5e Dimanche TOA
Matthieu 5,13-16
À la gloire du Père céleste

 

Sel de la terre et lumiere du monde

A l’instar de Moïse, le grand serviteur de Dieu qui a gravi le Sinaï pour recevoir et publier à tout Israël les Lois et les Décisions du Seigneur (Ex 19), aujourd'hui le Verbe-fait-chair, gravissant le mont des Béatitudes, continue à enseigner la Loi nouvelle et définitive aux disciples de tous les temps adoptant librement Son programme.

En effet, après nous avoir concrètement montré la voie à suivre, faite de pauvreté de cœur, de douceur, de la faim et de la soif de la justice, de miséricorde, de pureté de cœur, de paix, d’acceptation patiente des persécutions, de l'annonce de l’amour de Dieu par l’exercice de la charité, le Christ nous étiquète de « sel de la terre et lumière du monde ».

« Sel de la terre et lumière du monde » ? Moi, Seigneur ? Demandons-nous, peut-être, chacun personnellement… Mais quel point commun y a-t-il entre ces deux éléments auxquels Tu me compares ? Pourquoi moi?  Et au Seigneur de répondre : « Je te compare au sel et à la lumière, parce qu’ils sont des éléments révélateurs : le sel met en valeur la saveur des aliments, la lumière fait connaître la beauté des êtres et du monde. Mais pourquoi Me le demandes-tu à nouveau, puisque Mon serviteur, Jean-Paul II, te l’a déjà dit lors des JMJ de 2002 (Toronto) et dans son Message pour les JMJ de 2012?

 « Par le baptême, t'avait-t-il dit, tout notre être a été profondément transformé, parce qu’il a été ‘’assaisonné’’ par la vie nouvelle qui vient du Christ. Le sel, grâce auquel l’identité chrétienne ne se dénature pas, même dans un environnement fortement sécularisé, est la grâce baptismale qui nous a régénérés, nous faisant vivre dans le Christ et nous rendant capables de répondre à Son appel pour ‘’offrir notre personne et notre vie en sacrifice saint, capable de plaire à Dieu’’ (Rm 12). Pendant longtemps, le sel a aussi été le moyen habituellement utilisé pour conserver les aliments. Comme « sel de la terre », vous êtes appelés à conserver la foi que vous avez reçue et à la transmettre intacte aux autres. »

« Vous êtes la lumière du monde, continuait-il par ailleurs, il vous appartient d’être les sentinelles du matin (Is 21) qui annoncent l’arrivée du Soleil qui est le Christ ressuscité.

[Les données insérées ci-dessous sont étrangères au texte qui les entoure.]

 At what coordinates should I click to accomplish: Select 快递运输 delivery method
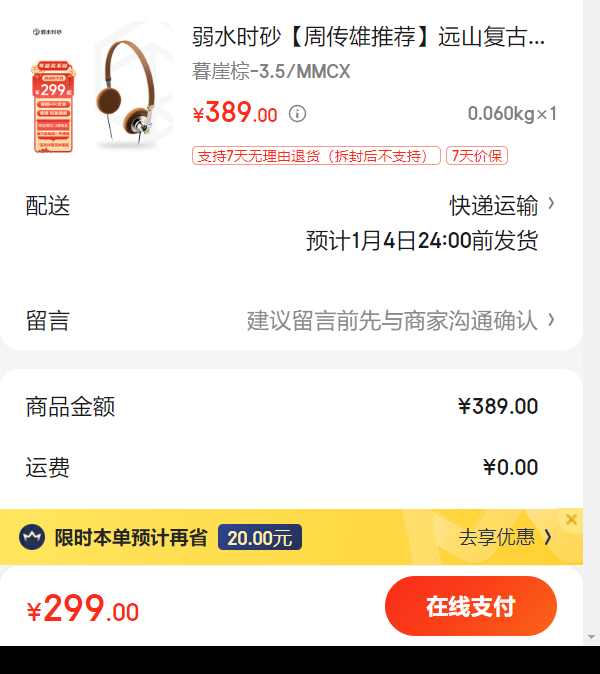click(x=494, y=205)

Que l’Évangile soit le grand critère qui guide les choix et les orientations de votre vie ! Vous deviendrez ainsi des missionnaires par vos gestes et vos paroles et là où vous travaillez et où vous vivez, vous serez des signes de l’amour de Dieu, des témoins crédibles de la présence amoureuse du Christ ! »

« Oui, tu n’es pas la lumière ; elle n’est donc pas venue de toi, mais de Moi. Depuis ton baptême, tu étais devenu-e une sorte de panneau solaire. Tu M’avais reçu, Moi la vraie Lumière du monde, pour que tu Me transformes en énergies vivantes, afin que tu recharges les batteries de foi mortes, et cela, partout où tu passes.

« Oui, dans un monde qui pense être libre, mais pourtant en pannes de repères, aveuglé par l’égoïsme, la cupidité, la course effrénée du matériel, l’individualisme, la mondanité sous toutes ses formes; un monde rempli de fausses pistes, avec ses progrès mal-orientés, tu es ce sel qui y ajouterait un peu de goût.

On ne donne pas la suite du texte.